Should they actually be Parameters? The comment seem to hint at the fact that they should not.

vfdev-5 · 2020-06-25T15:59:25Z

@albanD seems like we cannot add non-Parameter object to replica._parameters[str(key)] = ...

In replica, attribute _parameter is set as empty ordered dict: replica._parameters = OrderedDict() inside Module._replicate_for_data_parallel.

- added test replicate on parameter, list, dict

albanD · 2020-06-26T14:00:55Z

I agree that this would solve this issue but I wonder if it's not going to cause more issues when other part of torch.nn interact with it. I don't think we want to "pretend" these are Parameters even though they are Tensors with history. Won't .parameters() pick up these new Tensors as it traverse all the _parameters dict?

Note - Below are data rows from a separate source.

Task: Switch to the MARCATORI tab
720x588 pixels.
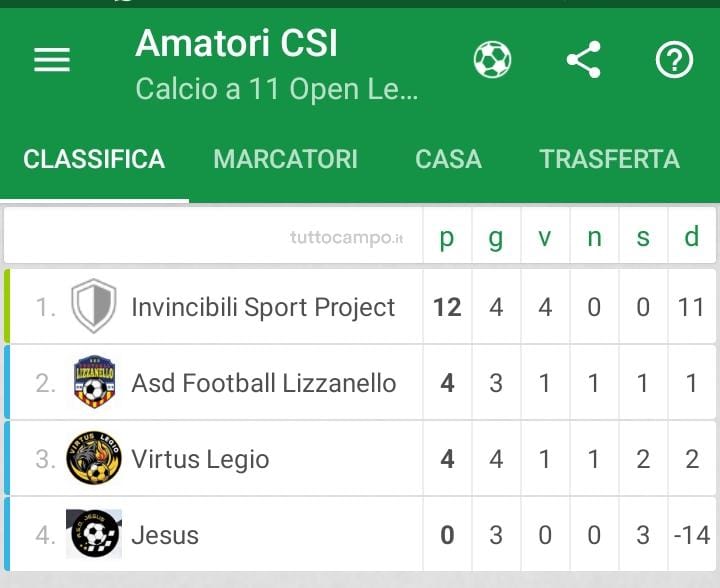Action: click(285, 159)
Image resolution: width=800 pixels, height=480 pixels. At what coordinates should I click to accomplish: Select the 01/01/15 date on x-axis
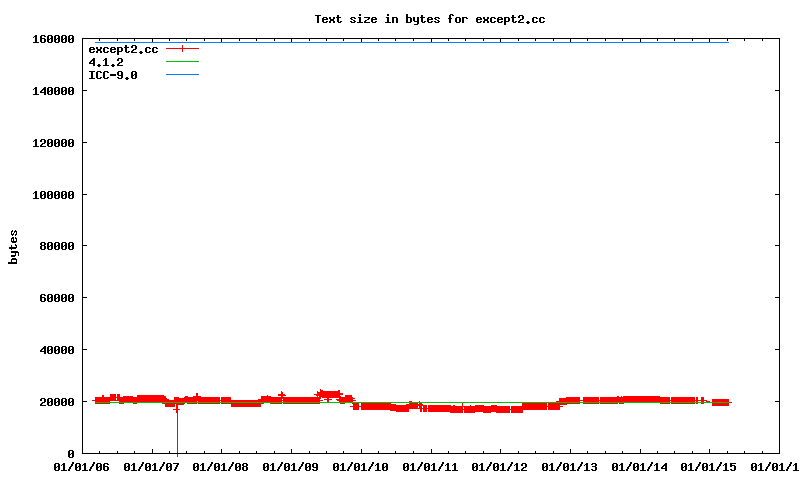(x=709, y=467)
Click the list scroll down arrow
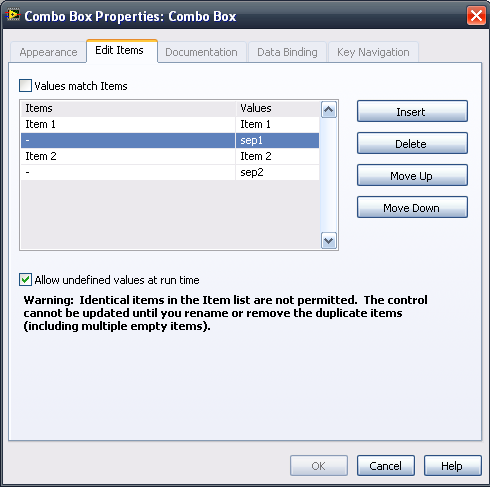The height and width of the screenshot is (487, 490). (x=329, y=240)
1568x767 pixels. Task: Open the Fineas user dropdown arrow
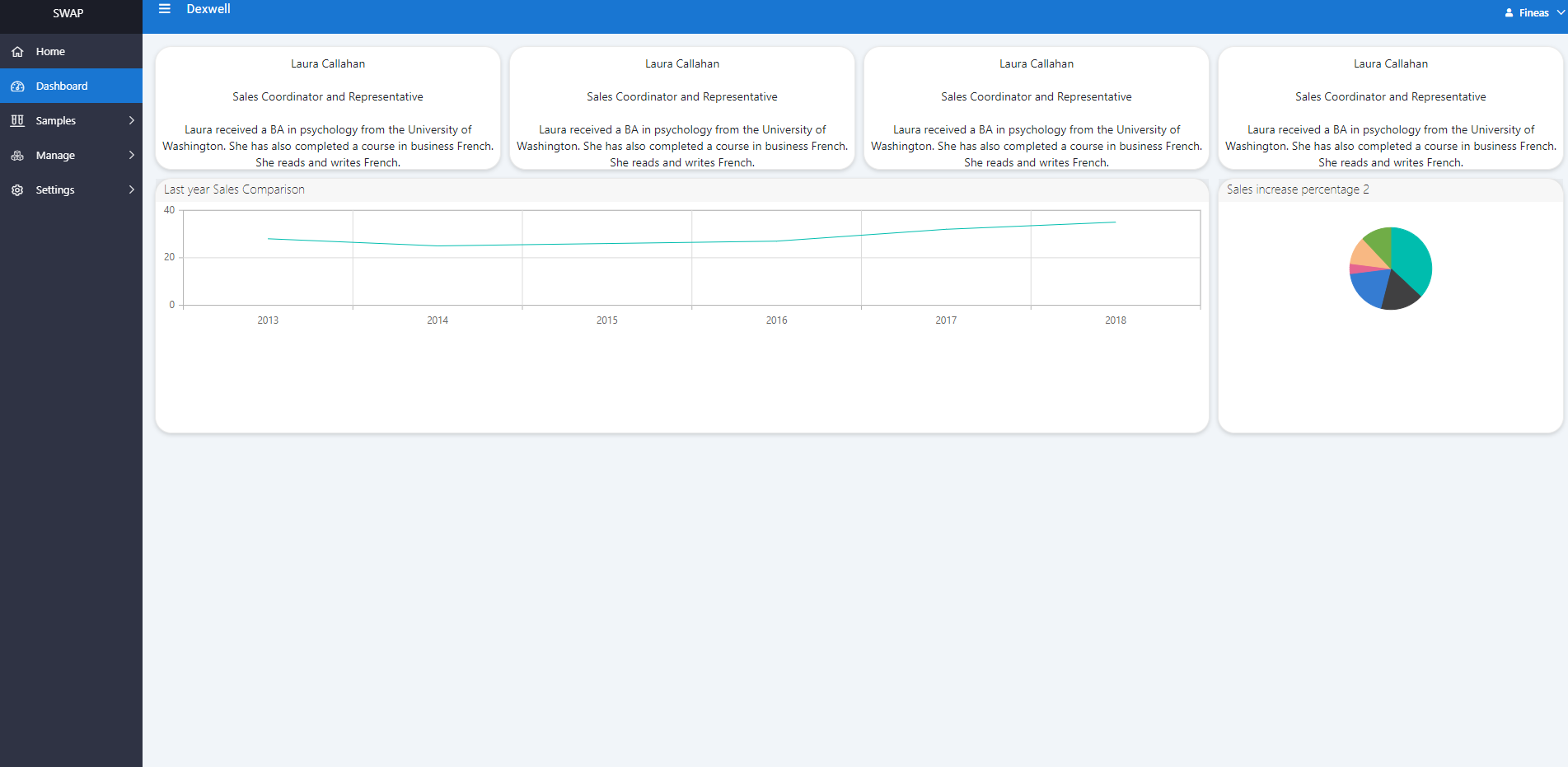[1561, 13]
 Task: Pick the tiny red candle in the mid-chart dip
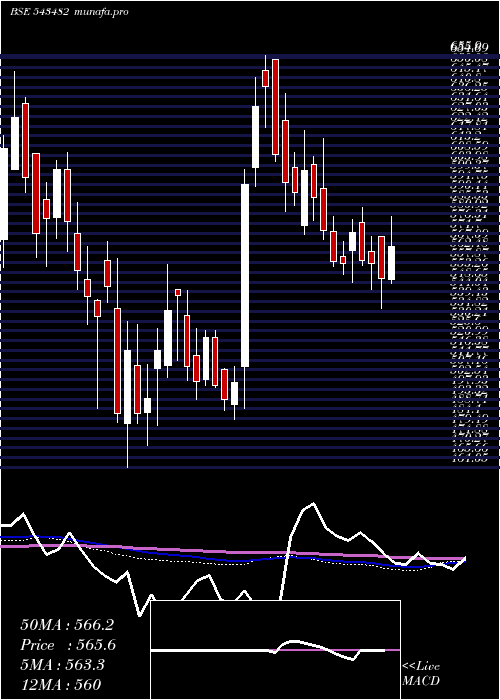pyautogui.click(x=178, y=292)
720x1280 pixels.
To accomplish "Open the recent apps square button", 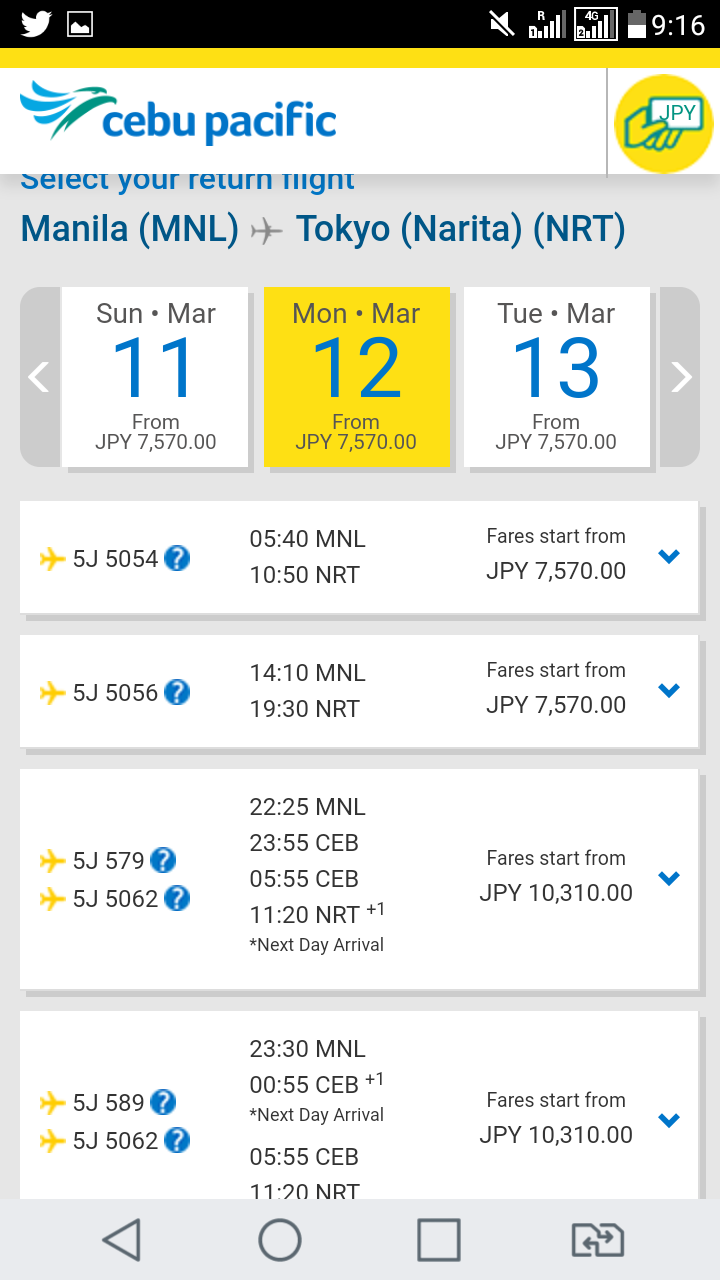I will tap(439, 1240).
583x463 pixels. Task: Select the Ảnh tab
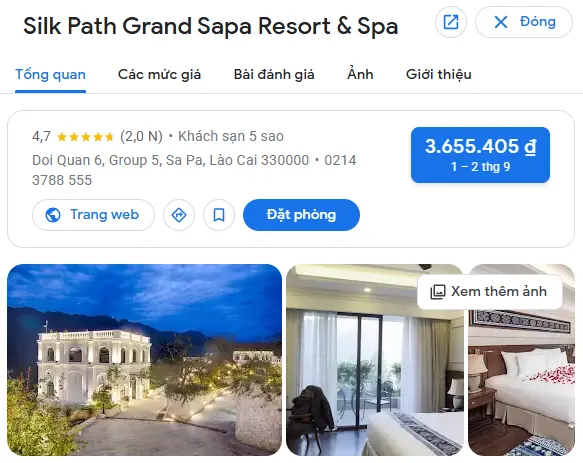(360, 74)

One thing I can thing of would be to allow ParameterList to contain elements that are not Parameters (like any other nn.Module). These would be added via a special API and won't be registered in the _parameters dict.

vfdev-5 · 2020-06-26T14:49:47Z

Won't .parameters() pick up these new Tensors as it traverse all the _parameters dict?

Thanks for pointing this out ! Yes, we pick this tensors up.

One thing I can thing of would be to allow ParameterList to contain elements that are not Parameters (like any other nn.Module). These would be added via a special API and won't be registered in the _parameters dict.

I think, the problem will then appear from the user side when he/she would like to access the elements of ParameterList...

albanD · 2020-06-26T15:15:17Z

I think, the problem will then appear from the user side when he/she would like to access the elements of ParameterList...

Ho yes sorry, this would imply modifying the getitem to return the elements from either _parameters or regular attributes (saved in another dict I guess).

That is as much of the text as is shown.